WHAT YOU SHOULD DO:
Return each line of the data below unchanged, please.

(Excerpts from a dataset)

━━━━━━━━━━━━━━━━

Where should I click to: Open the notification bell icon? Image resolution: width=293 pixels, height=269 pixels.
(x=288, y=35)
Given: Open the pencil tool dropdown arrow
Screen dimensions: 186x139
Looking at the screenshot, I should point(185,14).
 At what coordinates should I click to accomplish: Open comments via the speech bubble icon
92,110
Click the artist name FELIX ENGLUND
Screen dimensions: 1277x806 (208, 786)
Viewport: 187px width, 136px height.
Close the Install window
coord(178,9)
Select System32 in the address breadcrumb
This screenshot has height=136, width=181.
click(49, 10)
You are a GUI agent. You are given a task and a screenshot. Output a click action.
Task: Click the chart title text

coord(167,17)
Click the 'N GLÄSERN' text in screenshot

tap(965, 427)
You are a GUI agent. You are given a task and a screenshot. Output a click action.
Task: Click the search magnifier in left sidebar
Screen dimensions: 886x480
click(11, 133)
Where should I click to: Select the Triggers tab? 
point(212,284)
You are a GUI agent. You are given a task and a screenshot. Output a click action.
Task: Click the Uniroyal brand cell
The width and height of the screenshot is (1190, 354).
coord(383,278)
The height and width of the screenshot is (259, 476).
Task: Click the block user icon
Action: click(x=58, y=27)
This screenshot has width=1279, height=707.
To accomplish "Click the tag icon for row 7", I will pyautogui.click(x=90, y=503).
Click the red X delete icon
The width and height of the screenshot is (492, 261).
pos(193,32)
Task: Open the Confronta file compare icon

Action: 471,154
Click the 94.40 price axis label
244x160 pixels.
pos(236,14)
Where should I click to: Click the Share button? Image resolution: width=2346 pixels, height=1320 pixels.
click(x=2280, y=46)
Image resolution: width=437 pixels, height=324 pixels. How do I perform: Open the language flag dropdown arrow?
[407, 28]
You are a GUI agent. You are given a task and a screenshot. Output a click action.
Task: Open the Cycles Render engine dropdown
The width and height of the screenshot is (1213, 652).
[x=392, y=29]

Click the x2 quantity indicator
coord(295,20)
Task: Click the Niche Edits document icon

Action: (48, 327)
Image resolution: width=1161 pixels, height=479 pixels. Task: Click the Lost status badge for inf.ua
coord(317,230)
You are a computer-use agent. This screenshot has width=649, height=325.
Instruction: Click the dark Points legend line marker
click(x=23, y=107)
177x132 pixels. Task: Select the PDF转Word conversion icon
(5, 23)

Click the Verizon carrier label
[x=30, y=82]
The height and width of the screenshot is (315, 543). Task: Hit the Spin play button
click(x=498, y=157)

━━━━━━━━━━━━━━━━

RESPONSE:
Where should I click to: Open the notification bell icon? Image resolution: width=293 pixels, height=269 pixels.
(x=288, y=35)
Given: Open the pencil tool dropdown arrow
Screen dimensions: 186x139
Looking at the screenshot, I should point(185,14).
 At what coordinates should I click to accomplish: Open comments via the speech bubble icon
92,110
Click the artist name FELIX ENGLUND
Screen dimensions: 1277x806 (208, 786)
Viewport: 187px width, 136px height.
Close the Install window
coord(178,9)
Select System32 in the address breadcrumb
This screenshot has height=136, width=181.
click(49, 10)
You are a GUI agent. You are given a task and a screenshot. Output a click action.
Task: Click the chart title text

coord(167,17)
Click the 'N GLÄSERN' text in screenshot

tap(965, 427)
You are a GUI agent. You are given a task and a screenshot. Output a click action.
Task: Click the search magnifier in left sidebar
Screen dimensions: 886x480
click(11, 133)
Where should I click to: Select the Triggers tab? 
point(212,284)
You are a GUI agent. You are given a task and a screenshot. Output a click action.
Task: Click the Uniroyal brand cell
The width and height of the screenshot is (1190, 354).
coord(383,278)
The height and width of the screenshot is (259, 476).
Task: Click the block user icon
Action: click(x=58, y=27)
This screenshot has width=1279, height=707.
To accomplish "Click the tag icon for row 7", I will pyautogui.click(x=90, y=503).
Click the red X delete icon
The width and height of the screenshot is (492, 261).
pos(193,32)
Task: Open the Confronta file compare icon

Action: 471,154
Click the 94.40 price axis label
244x160 pixels.
pos(236,14)
Where should I click to: Click the Share button? Image resolution: width=2346 pixels, height=1320 pixels.
click(x=2280, y=46)
Image resolution: width=437 pixels, height=324 pixels. How do I perform: Open the language flag dropdown arrow?
[407, 28]
You are a GUI agent. You are given a task and a screenshot. Output a click action.
Task: Open the Cycles Render engine dropdown
The width and height of the screenshot is (1213, 652).
[x=392, y=29]

Click the x2 quantity indicator
coord(295,20)
Task: Click the Niche Edits document icon

Action: (48, 327)
Image resolution: width=1161 pixels, height=479 pixels. Task: Click the Lost status badge for inf.ua
coord(317,230)
You are a computer-use agent. This screenshot has width=649, height=325.
Instruction: Click the dark Points legend line marker
click(x=23, y=107)
177x132 pixels. Task: Select the PDF转Word conversion icon
(5, 23)

Click the Verizon carrier label
[x=30, y=82]
The height and width of the screenshot is (315, 543). Task: Hit the Spin play button
click(x=498, y=157)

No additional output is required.